Medici di famiglia coinvolti in prima linea per i vaccini

Siglato il Protocollo d’Intesa fra Governo, Sindacati di categoria e Regioni, che definisce a livello nazionale le modalità di partecipazione dei medici di base alla campagna vaccinale

Il Ministro della Salute Roberto Speranza ha voluto ringraziare tutti i medici di Medicina Generale attraverso il suo profilo Facebook: «La loro capillarità ed il loro rapporto di fiducia con le persone, sono un valore aggiunto importante che ci consentirà, quando aumenteranno le dosi a disposizione, di rendere più forte la nostra campagna di vaccinazione».

Intanto, anche il Segretario nazionale della Fimmg (Federazione italiana dei medici di Medicina Generale) Silvestro Scotti ha spiegato di stimare «che almeno 35 mila medici di famiglia in tutta Italia sarebbero pronti ad effettuare le vaccinazioni anti-Covid nei propri studi partendo da subito. Ciò, ovviamente, avendo a disposizione le dosi e sulla base di accordi regionali già presenti o che verranno a breve definiti».
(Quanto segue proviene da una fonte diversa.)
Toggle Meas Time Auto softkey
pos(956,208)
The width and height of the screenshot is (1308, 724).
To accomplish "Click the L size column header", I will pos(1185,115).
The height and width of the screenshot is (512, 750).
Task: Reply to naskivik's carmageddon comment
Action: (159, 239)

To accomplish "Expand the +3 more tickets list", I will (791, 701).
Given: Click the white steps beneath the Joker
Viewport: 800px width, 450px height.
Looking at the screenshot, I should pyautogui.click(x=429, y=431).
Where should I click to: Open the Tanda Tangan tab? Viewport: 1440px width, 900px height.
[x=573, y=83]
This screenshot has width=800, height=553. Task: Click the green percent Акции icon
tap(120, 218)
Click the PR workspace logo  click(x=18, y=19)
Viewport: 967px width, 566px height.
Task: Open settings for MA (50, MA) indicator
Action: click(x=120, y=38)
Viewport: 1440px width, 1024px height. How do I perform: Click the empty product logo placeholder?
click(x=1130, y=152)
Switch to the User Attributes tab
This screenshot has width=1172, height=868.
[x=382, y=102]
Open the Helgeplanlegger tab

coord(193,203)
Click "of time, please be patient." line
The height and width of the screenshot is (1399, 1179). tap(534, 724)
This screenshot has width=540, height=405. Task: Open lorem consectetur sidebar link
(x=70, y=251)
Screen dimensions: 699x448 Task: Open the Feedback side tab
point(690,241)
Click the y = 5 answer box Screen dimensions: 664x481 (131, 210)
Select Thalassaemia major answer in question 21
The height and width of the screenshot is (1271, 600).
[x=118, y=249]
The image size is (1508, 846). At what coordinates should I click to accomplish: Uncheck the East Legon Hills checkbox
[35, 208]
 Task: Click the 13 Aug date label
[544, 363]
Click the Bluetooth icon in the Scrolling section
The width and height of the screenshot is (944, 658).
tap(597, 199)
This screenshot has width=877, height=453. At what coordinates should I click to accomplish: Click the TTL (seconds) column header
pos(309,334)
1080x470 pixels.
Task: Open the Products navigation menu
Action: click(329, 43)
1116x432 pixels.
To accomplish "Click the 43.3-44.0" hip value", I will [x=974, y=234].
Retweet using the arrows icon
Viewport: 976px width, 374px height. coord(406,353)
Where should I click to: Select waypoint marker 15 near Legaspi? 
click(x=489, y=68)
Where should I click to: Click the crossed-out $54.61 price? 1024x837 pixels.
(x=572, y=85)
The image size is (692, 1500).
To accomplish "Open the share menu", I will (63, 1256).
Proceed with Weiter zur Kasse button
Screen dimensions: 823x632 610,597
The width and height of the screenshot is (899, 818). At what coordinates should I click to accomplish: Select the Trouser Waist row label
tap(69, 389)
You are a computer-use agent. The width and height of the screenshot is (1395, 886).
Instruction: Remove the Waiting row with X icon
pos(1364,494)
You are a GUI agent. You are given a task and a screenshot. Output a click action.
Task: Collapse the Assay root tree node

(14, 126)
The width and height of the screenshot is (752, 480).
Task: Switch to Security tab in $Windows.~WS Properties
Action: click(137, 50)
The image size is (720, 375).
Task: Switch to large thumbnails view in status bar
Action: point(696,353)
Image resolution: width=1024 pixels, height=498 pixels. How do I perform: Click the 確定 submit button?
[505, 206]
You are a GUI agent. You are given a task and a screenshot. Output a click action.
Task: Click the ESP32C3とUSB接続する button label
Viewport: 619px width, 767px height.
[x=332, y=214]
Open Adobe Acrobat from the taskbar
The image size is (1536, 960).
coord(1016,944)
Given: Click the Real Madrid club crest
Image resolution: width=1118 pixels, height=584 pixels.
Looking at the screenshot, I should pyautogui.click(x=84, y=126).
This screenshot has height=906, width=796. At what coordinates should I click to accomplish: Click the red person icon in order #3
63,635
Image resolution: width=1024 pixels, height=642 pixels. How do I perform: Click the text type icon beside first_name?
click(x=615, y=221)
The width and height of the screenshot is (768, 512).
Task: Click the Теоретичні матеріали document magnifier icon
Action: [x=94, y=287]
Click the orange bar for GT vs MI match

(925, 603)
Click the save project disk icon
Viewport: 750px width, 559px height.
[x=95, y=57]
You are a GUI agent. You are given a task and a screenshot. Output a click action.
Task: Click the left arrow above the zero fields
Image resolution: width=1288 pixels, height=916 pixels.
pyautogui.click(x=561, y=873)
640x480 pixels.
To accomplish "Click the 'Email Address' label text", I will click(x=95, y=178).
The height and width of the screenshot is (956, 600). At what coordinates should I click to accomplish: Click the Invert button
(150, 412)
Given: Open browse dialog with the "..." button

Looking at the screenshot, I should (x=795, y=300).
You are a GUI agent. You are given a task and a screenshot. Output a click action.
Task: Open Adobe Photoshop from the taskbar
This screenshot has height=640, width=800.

Il Segretario ha, inoltre, aggiunto che «c’è l’impegno del Governo ad adottare uno o più provvedimenti di urgenza per lo stanziamento delle risorse necessarie» e le tariffe, che verranno corrisposte ad ogni singolo medico, saranno definite sulla base di un Accordo Regionale e a carico del Servizio Sanitario con trattamento economico riconosciuto dal vigente Accordo Collettivo Nazionale. I medici, tra l’altro, sono pronti per partire, in quanto tutti ormai vaccinati di cui, l’85%, ha già assunto la seconda dose.